:: WHAT YOU WILL DO ::
1. Please retype the pandas notebook from "### Pandas data" up to and including "pd.Series([5, 3, 1])".
2. Write what comes next in the pandas notebook, picking up from its end.

In [None]:
# check pandas version
import pandas
pandas.__version__

In [None]:
# alias pd
import pandas as pd


### Pandas data objects: Series, DataFrame, and Index.
Numpy rows and columns are identified by integer indices; Pandas uses labels

#### Series

In [None]:
# Series as one-dimensional indexed array
s1 = pd.Series([5, 3, 1])
s1

In [None]:
print(s1.index)
s1.values

In [None]:
s1[1] # no different than Numpy array with the usual index

In [None]:
s2 = pd.Series([5, 3, 1], index = ['first', "second", 'third'])
s2

In [None]:
s2['second'] # accessing like in a dictionary

In [None]:
s2["first":"third"]

In [None]:
# Series from a dictionary
s3 = pd.Series({"first":1, 2:"second"})
s3

#### DataFrame

In [None]:
# A Series is like a one-dimensional array with flexible indices, 
# A DataFrame is like a two-dimensional array with  flexible row indices and column names.

s4 = pd.Series([7,1,5,3], index = ['person1', 'person2', 'person3', 'person4'])
s5 = pd.Series([9,4,11,8], index = ['person1', 'person2', 'person3', 'person4'])
df1 =  pd.DataFrame({'Age': s4, 'Weight': s5}) # a dataFrame as a dictionary of Series structures having same index
df1

In [None]:
print(df1.index)
print(df1.columns)
df1['Age']

### Data Selection: loc and iloc

In [None]:
# Series
list(s2.items())

In [None]:
s6 = pd.Series(['a', 'b', 'c'], index=[2, 3, 4])
s6

In [None]:
s6[2] # explicit index of the series

In [None]:
# slicing uses the implicit index
s6[2:]


In [None]:
s6.loc[2:] # slicing with loc uses the explicit index

In [None]:
s6.loc[2]

In [None]:
# iloc for the implicit index
s6.iloc[2]
type(s6.iloc[2])

:: RECORDED INFORMATION ::
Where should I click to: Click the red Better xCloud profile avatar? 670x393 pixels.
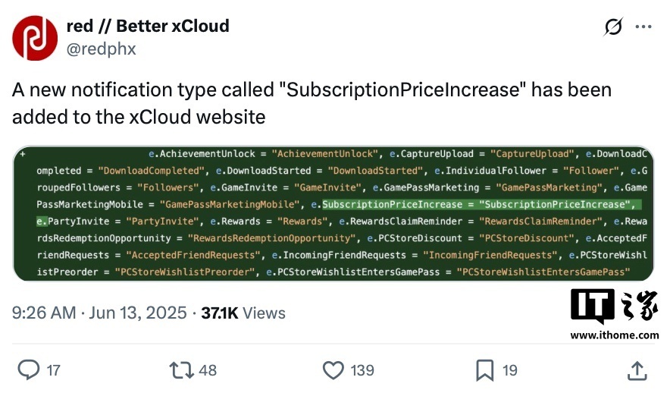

:: RESPONSES BY TASK ::
1.
### Pandas data objects: Series, DataFrame, and Index.
Numpy rows and columns are identified by integer indices; Pandas uses labels

#### Series

In [None]:
# Series as one-dimensional indexed array
s1 = pd.Series([5, 3, 1])

2.
In [None]:
s6.iloc[2:]
type(s6.iloc[2:])

In [None]:
df1.Age # same as df1["Age]

In [None]:
print(df1.values)
df1.keys

In [None]:
df1.T # Transpose

In [None]:
# You get a row when you pass  a single index to an array 
df1.values[1]

In [None]:
# You get a column if you pass a single label to a DataFrame 
df1["Age"]

In [None]:
# implit index with iloc
df1.iloc[:2,:1 ]

In [None]:
# explicit index and column names with loc
df1.loc[:'person2', :'Weight'] # unlike the implicit, the last is included

In [None]:
# We have seen the indexing is used for columns, e.g., df1['Age']. However, slicing is for rows
df1["person1":'person3']

In [None]:
df1[0:3] # using implicit row numbers

In [None]:
# Masking refers to rows
df1[df1.Age > 1]

### Missing Values

In [None]:
# Python has None object:
import numpy as np
R1 = np.array([4, None, 5])
R1 # An array has only one data type. Here dtype=object is the common type

In [None]:
#  NaN ( Not a Number) is a special floating-point value by the standard IEEE 
R2 = np.array([4, np.nan, 5])
print(R2)
R2.dtype

In [None]:
print(5 + np.nan)
print(5*np.nan)
print(R2.sum())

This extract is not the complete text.